Construir la historia forma parte de un derecho ganado por los cineastas. Ficción y documental son sus recurrentes ventanas, esenciales para la edificación del discurso hecho arte, de la que es impensable desterrar al cine de animación, integrador de ese insustituible cúmulo de saberes. Un arte que funda lenguajes, derroteros apreciativos o criterios sociológicos, indispensables también para los más pequeños de la sociedad.

Si bien es cierto que la semilla de los dibujos animados de casa son las historietas, los inquietos lectores de estas maravillas se emocionan, hacen preguntas, aprenden con los atributos audiovisuales. Sus miradas se nutren de esos lenguajes, de los singulares recursos que le caracterizan, colores y líneas diversas les cautivan. Todo ello son la base para adentrarlos más tarde en obras de mayor calado, de complejas estructuras, en las que ficción y verdad se entrecruzan, se subvierten, o toman forma con acento de autor.
....
## EJERCICIO ESCRITO A:
Transcribe sin ningún cambio el fragmento del texto sobre el cine de animación que empieza en "Construir la historia" y termina en "de la sociedad.".
El texto y las filas son materiales independientes entre sí.

(Filas del conjunto de datos)
....
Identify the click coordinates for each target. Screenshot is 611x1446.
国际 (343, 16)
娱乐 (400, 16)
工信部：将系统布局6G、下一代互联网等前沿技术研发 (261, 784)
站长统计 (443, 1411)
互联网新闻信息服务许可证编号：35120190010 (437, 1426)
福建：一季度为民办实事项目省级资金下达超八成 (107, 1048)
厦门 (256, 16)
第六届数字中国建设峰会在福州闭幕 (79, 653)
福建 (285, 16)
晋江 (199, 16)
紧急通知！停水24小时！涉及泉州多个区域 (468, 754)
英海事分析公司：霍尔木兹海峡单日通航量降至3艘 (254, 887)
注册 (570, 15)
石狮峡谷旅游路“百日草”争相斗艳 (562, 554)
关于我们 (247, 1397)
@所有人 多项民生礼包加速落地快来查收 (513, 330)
....
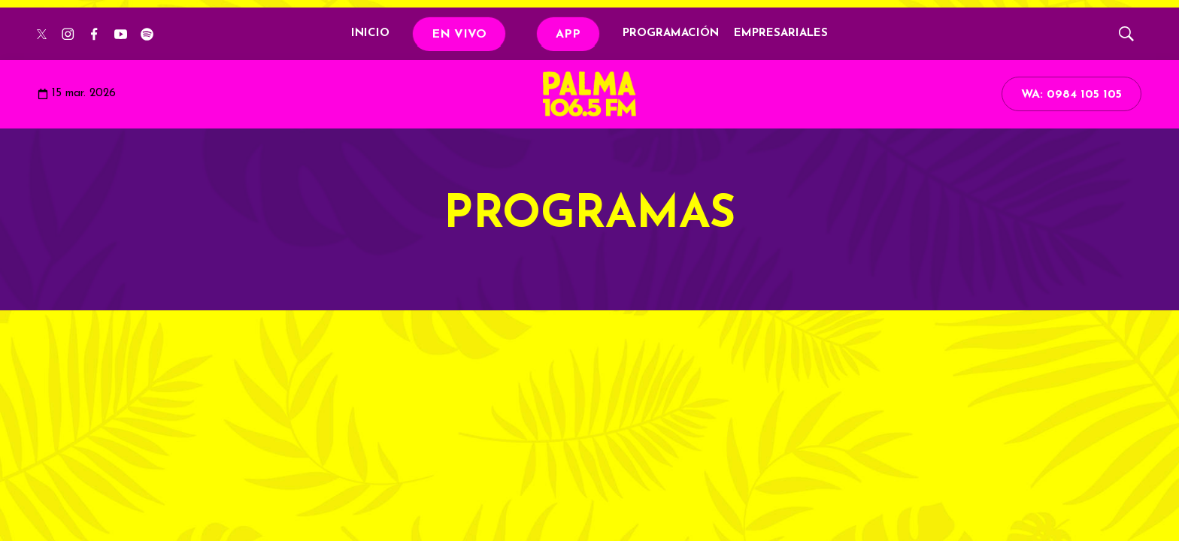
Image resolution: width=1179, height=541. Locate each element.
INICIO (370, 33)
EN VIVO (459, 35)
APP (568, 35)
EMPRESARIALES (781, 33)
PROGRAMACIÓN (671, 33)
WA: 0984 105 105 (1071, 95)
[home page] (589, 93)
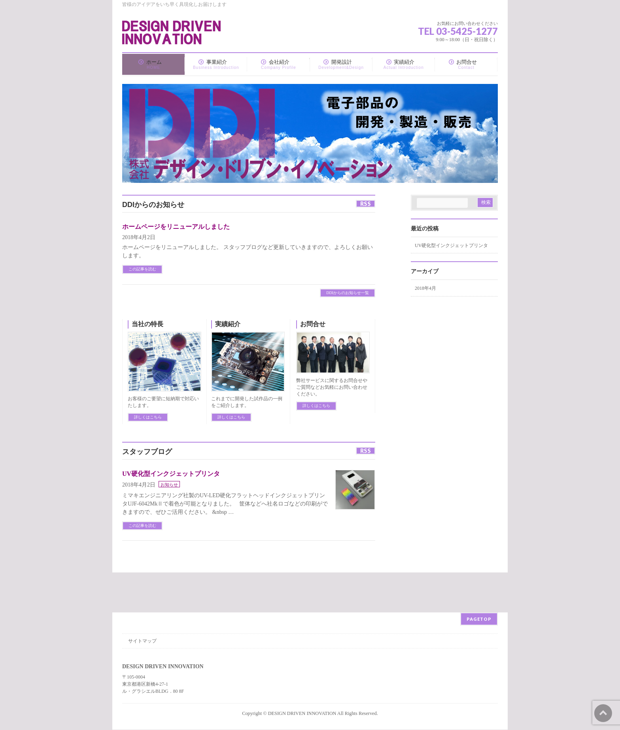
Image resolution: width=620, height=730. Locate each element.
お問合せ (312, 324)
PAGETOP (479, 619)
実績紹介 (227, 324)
....
## EJERCICIO ESCRITO B:
Reescala las filas que van desde la que contiene "Identify the click" hasta la que contiene "关于我们 (247, 1397)", ambas incluidas, y vuelve a escribir completas solo esas filas. Multiplica por 1,8 cada coordenada de las respuestas y redondea al entero más cercano, con las mitades hacia arriba.

## RESULTADO DEL EJERCICIO A:
Construir la historia forma parte de un derecho ganado por los cineastas. Ficción y documental son sus recurrentes ventanas, esenciales para la edificación del discurso hecho arte, de la que es impensable desterrar al cine de animación, integrador de ese insustituible cúmulo de saberes. Un arte que funda lenguajes, derroteros apreciativos o criterios sociológicos, indispensables también para los más pequeños de la sociedad.

## RESULTADO DEL EJERCICIO B:
Identify the click coordinates for each target. Screenshot is 611x1446.
国际 (617, 29)
娱乐 (720, 29)
工信部：将系统布局6G、下一代互联网等前沿技术研发 (470, 1411)
站长统计 (797, 2540)
互联网新闻信息服务许可证编号：35120190010 (787, 2567)
福建：一季度为民办实事项目省级资金下达超八成 (193, 1886)
厦门 (461, 29)
第六届数字中国建设峰会在福州闭幕 (142, 1175)
福建 (513, 29)
晋江 (358, 29)
紧急通知！停水24小时！涉及泉州多个区域 (842, 1357)
英海事分析公司：霍尔木兹海峡单日通航量降至3艘 (457, 1597)
注册 (1026, 27)
石狮峡谷旅游路“百日草”争相斗艳 (1012, 997)
关于我们 (445, 2515)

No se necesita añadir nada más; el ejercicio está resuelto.